__Text provided__
--

Developing Schizophrenia Before and After Adolescence
In the vast majority of cases, this brain disease does not become apparent until well into adolescence. At the other end of the age spectrum, it does not commonly appear in adults past age forty or so. When it does appear in an unusually young or old individual, one thing seems clear: it is similar to the disease that usually strikes young adults or adolescents. It is not clear what might accelerate or delay the appearance of symptoms in cases that develop in the very young or in those who are middle-aged.
It is extremely rare, but children as young as five can develop schizophrenia. In these unusual cases, the disease tends to follow a more chronic course with persistent symptoms and few if any periods of relief from them. It would be quite unusual, however, to detect psychotic symptoms such as hearing voices or other hallucinations or delusions in such very young children.
Although childhood schizophrenia appears to be similar to the disease that more commonly affects adolescents or young adults, it is often associated with other brain-related problems, including behavioral and learning problems, and neurological symptoms, including seizures and slight or mild mental retardation.
Some children may display indications that suggest they are not mentally healthy. These children often suffer from abnormal language development, and they may go on to develop schizophrenia or another mental disorder when they are in their teens, twenties, or early thirties.
Just as brain abnormalities have been detected in adults with schizophrenia, they have also been detected in children with the disease. Brain imaging studies reveal decreased gray matter in the cerebral cortex and decreased brain size, a feature that progresses with time.

--

__Tasks to complete__
a – Echo the schizophrenia text word for word, starting with "It is extremely" and going on through "very young children.".
b – For each statement below, say yes or no to whether it agrees with the schizophrenia text, and quote the words of the text that decide it. (i) Children as young as five can develop schizophrenia. (ii) Psychotic symptoms such as hallucinations are commonly detected in very young children with the disease. (iii) Brain imaging of children with the disease shows increased gray matter in the cerebral cortex.

__Collected data__
--

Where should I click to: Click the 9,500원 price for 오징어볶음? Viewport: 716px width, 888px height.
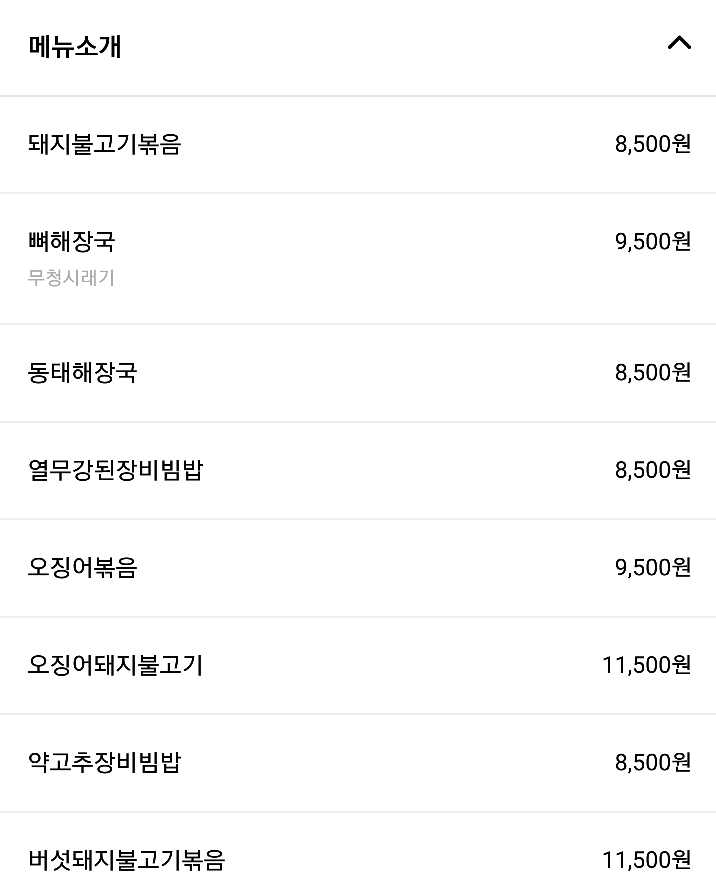tap(653, 567)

--

__Answers given__
a –
It is extremely rare, but children as young as five can develop schizophrenia. In these unusual cases, the disease tends to follow a more chronic course with persistent symptoms and few if any periods of relief from them. It would be quite unusual, however, to detect psychotic symptoms such as hearing voices or other hallucinations or delusions in such very young children.

b –
(i) Yes: "children as young as five can develop schizophrenia"
(ii) No: "It would be quite unusual, however, to detect psychotic symptoms such as hearing voices or other hallucinations or delusions in such very young children."
(iii) No: "Brain imaging studies reveal decreased gray matter in the cerebral cortex"